Provided data:
▬▬▬▬▬▬
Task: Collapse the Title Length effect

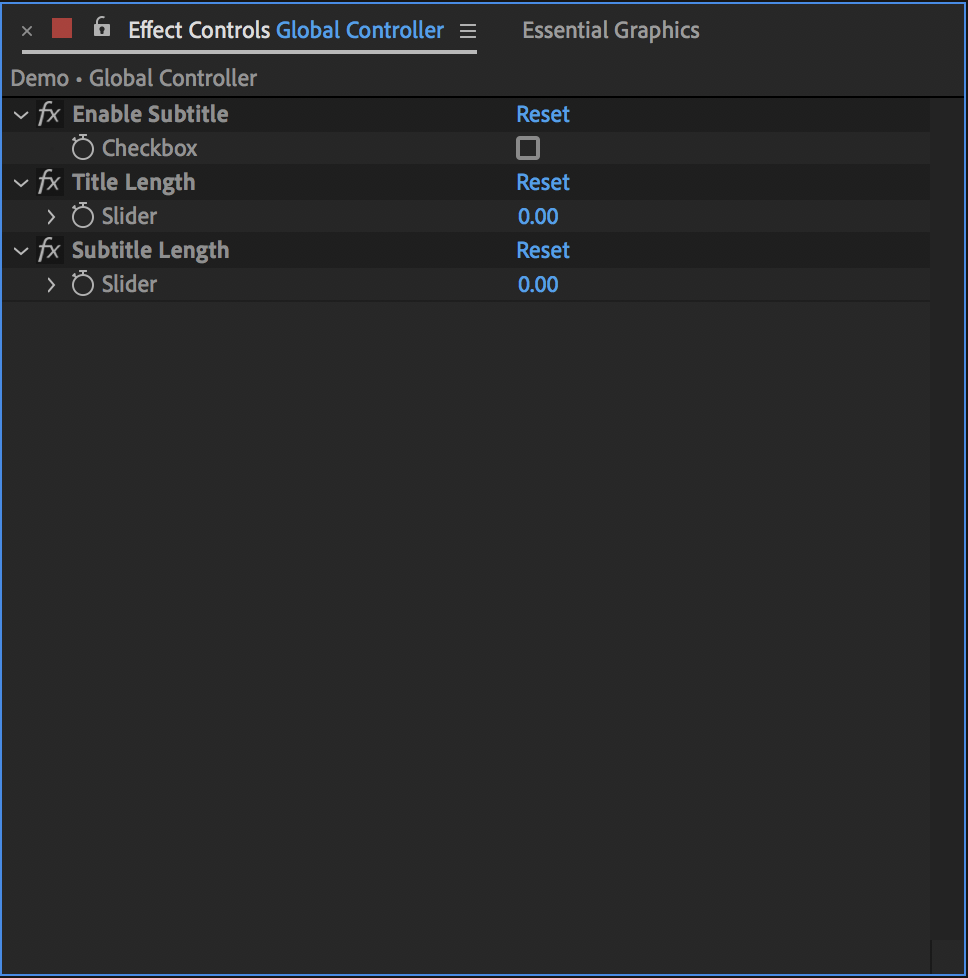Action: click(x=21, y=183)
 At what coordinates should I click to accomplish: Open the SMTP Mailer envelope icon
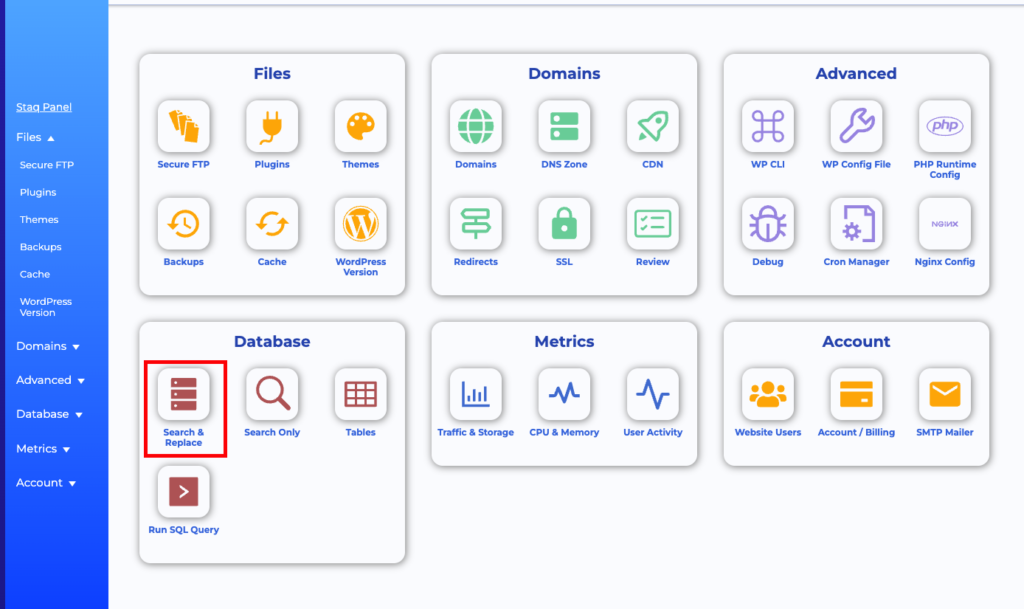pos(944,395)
▬▬▬▬▬▬
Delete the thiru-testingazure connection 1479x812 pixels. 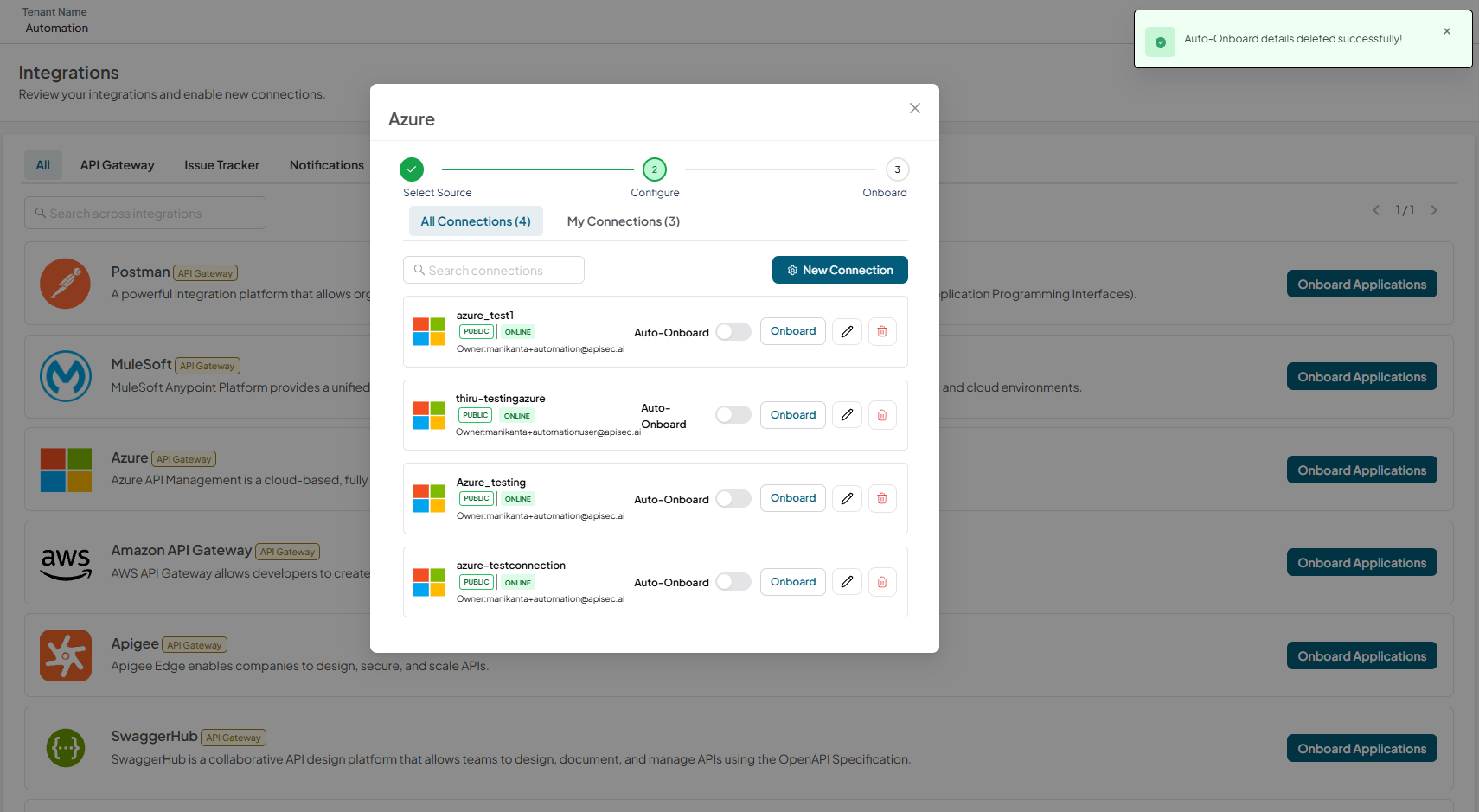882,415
▬▬▬▬▬▬
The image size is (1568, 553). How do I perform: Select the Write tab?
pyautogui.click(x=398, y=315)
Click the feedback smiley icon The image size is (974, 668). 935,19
▬▬▬▬▬▬
What needs to be done: Copy out the lines from the one containing "The image size is (1568, 553)." through the one containing "Click the feedback", inclusive, keeping every character unchanged.

The completed task:
The image size is (1568, 553). How do I perform: Select the Write tab?
pyautogui.click(x=398, y=315)
Click the feedback smiley icon The image size is (974, 668). 935,19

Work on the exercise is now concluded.